# Written task A
From the HBASE-1718 issue notice, list every issue field from "Project" through "Fix For" together with its value.
# Written task B
Revise the HBASE-1718 issue notice between "Attachment: HBASE-1718-v1.patch" and "we do continue).", inclusive, so that "while loop" becomes "for loop".

# Provided text
>> BEGIN

You are viewing a plain text version of this content. The canonical link for it is here.
Posted to dev@hbase.apache.org by "Jonathan Gray (JIRA)" <ji...@apache.org> on 2009/07/29 01:47:14 UTC

[jira] Created: (HBASE-1718) Reuse of KeyValue during log replay could cause the wrong data to be used

Reuse of KeyValue during log replay could cause the wrong data to be used
-------------------------------------------------------------------------

                 Key: HBASE-1718
                 URL: https://issues.apache.org/jira/browse/HBASE-1718
             Project: Hadoop HBase
          Issue Type: Bug
          Components: regionserver
    Affects Versions: 0.20.0
            Reporter: Jonathan Gray
            Priority: Blocker
             Fix For: 0.20.0


Our meta table got a row key of METAROW in it.  Hard to explain how it happened, but under code inspection stack found that we are reusing the same KV instance for each replayed key.

-- 
This message is automatically generated by JIRA.
-
You can reply to this email to add a comment to the issue online.


[jira] Updated: (HBASE-1718) Reuse of KeyValue during log replay could cause the wrong data to be used

Posted by "Jonathan Gray (JIRA)" <ji...@apache.org>.
     [ https://issues.apache.org/jira/browse/HBASE-1718?page=com.atlassian.jira.plugin.system.issuetabpanels:all-tabpanel ]

Jonathan Gray updated HBASE-1718:
---------------------------------

    Attachment: HBASE-1718-v1.patch

Instantiates a new KeyValue at the end of the while loop, meaning we only re-instantiate once we've passed forward the KV (we can reuse the times we do continue).

>> END

# Data section

>> BEGIN

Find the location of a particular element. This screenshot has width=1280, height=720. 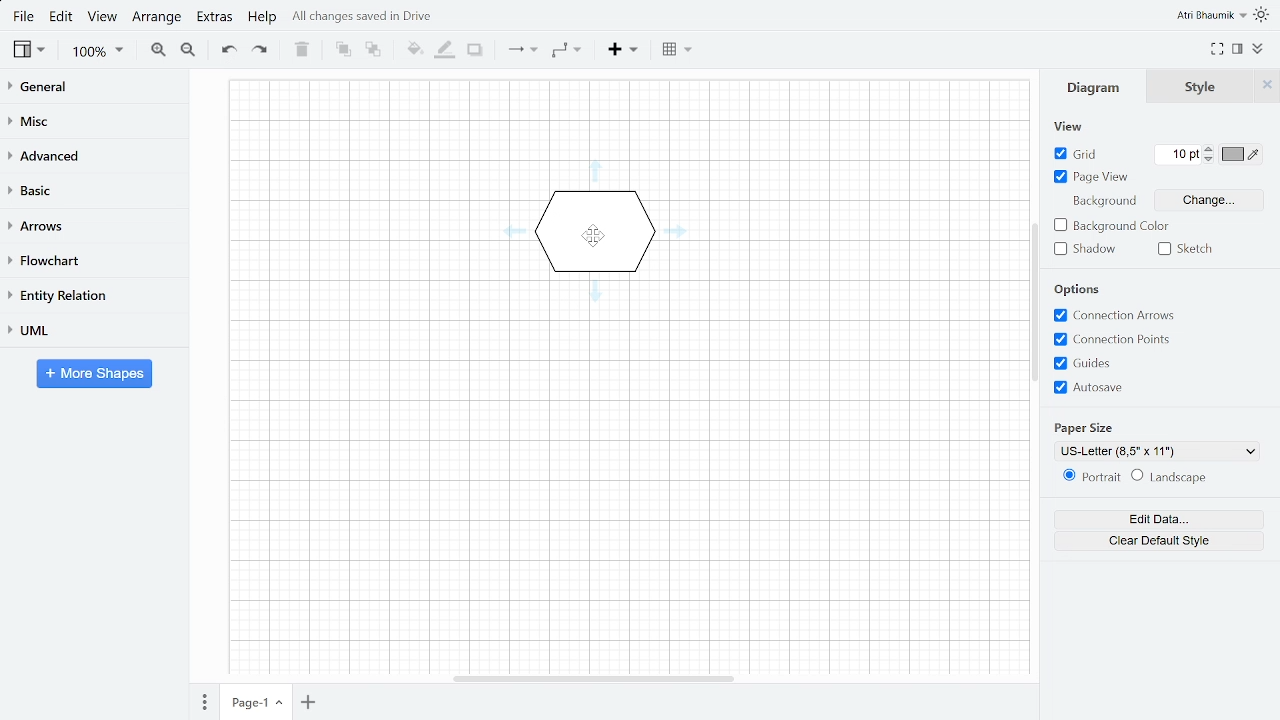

>> END

# Written reply A
- Project: Hadoop HBase
- Issue Type: Bug
- Components: regionserver
- Affects Versions: 0.20.0
- Reporter: Jonathan Gray
- Priority: Blocker
- Fix For: 0.20.0

# Written reply B
Attachment: HBASE-1718-v1.patch

Instantiates a new KeyValue at the end of the for loop, meaning we only re-instantiate once we've passed forward the KV (we can reuse the times we do continue).